Your task: Copy out the listing again, from the line with "Контакти (227, 55)" to the line with "Доставка и оплата (26, 191)", both of those lines included.

Given records:
((
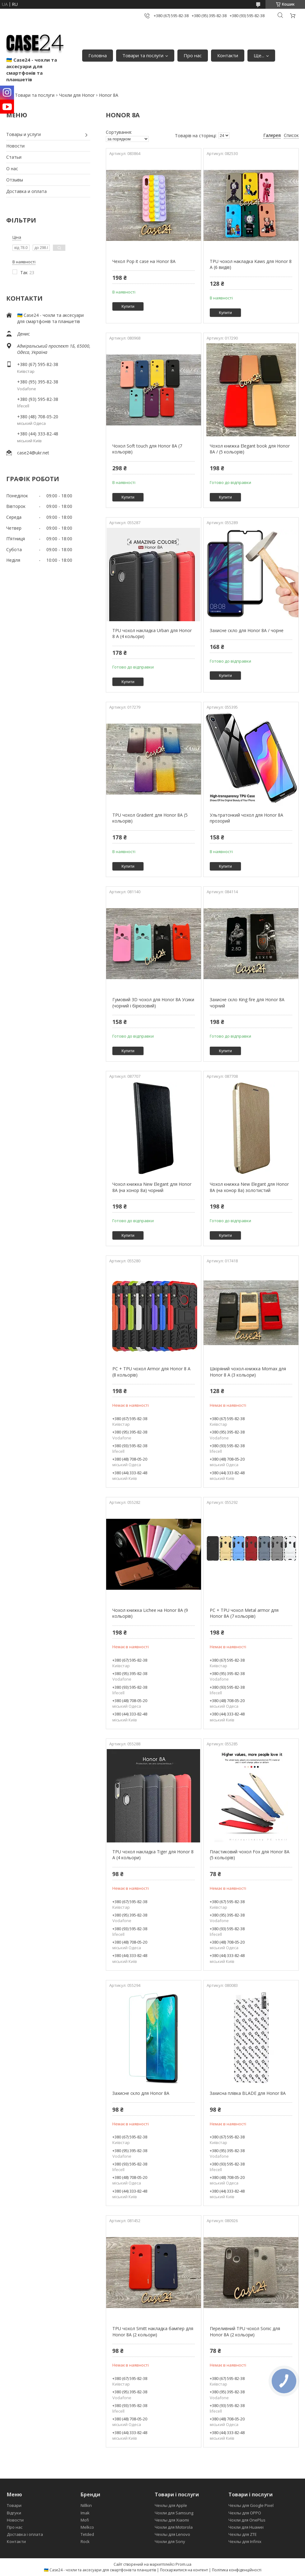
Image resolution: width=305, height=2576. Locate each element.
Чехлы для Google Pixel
))
((
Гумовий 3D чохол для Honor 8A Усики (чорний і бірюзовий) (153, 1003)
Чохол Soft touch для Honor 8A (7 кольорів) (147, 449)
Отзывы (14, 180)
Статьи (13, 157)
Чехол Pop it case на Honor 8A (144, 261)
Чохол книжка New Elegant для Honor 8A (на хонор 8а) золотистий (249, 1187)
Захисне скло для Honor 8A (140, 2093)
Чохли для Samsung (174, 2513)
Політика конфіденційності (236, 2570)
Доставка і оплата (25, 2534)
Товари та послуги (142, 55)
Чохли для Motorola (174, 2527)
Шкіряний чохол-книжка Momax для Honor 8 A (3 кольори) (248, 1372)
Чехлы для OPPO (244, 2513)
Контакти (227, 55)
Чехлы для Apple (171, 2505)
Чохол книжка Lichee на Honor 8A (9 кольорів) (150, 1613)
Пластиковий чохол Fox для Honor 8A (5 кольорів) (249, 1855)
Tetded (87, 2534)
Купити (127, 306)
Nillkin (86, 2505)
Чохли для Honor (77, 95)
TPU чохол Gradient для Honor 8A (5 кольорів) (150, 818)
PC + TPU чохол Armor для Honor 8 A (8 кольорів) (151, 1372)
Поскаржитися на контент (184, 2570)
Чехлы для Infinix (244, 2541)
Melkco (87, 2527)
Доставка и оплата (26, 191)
))
Solution to this problem:
Контакти (227, 55)
Чехлы для Apple (171, 2505)
Чохол книжка Lichee на Honor 8A (9 кольорів) (150, 1613)
Пластиковий чохол Fox для Honor 8A (5 кольорів) (249, 1855)
Tetded (87, 2534)
Купити (127, 306)
Nillkin (86, 2505)
Чохли для Honor (77, 95)
TPU чохол Gradient для Honor 8A (5 кольорів) (150, 818)
PC + TPU чохол Armor для Honor 8 A (8 кольорів) (151, 1372)
Поскаржитися на контент (184, 2570)
Чехлы для Infinix (244, 2541)
Melkco (87, 2527)
Доставка и оплата (26, 191)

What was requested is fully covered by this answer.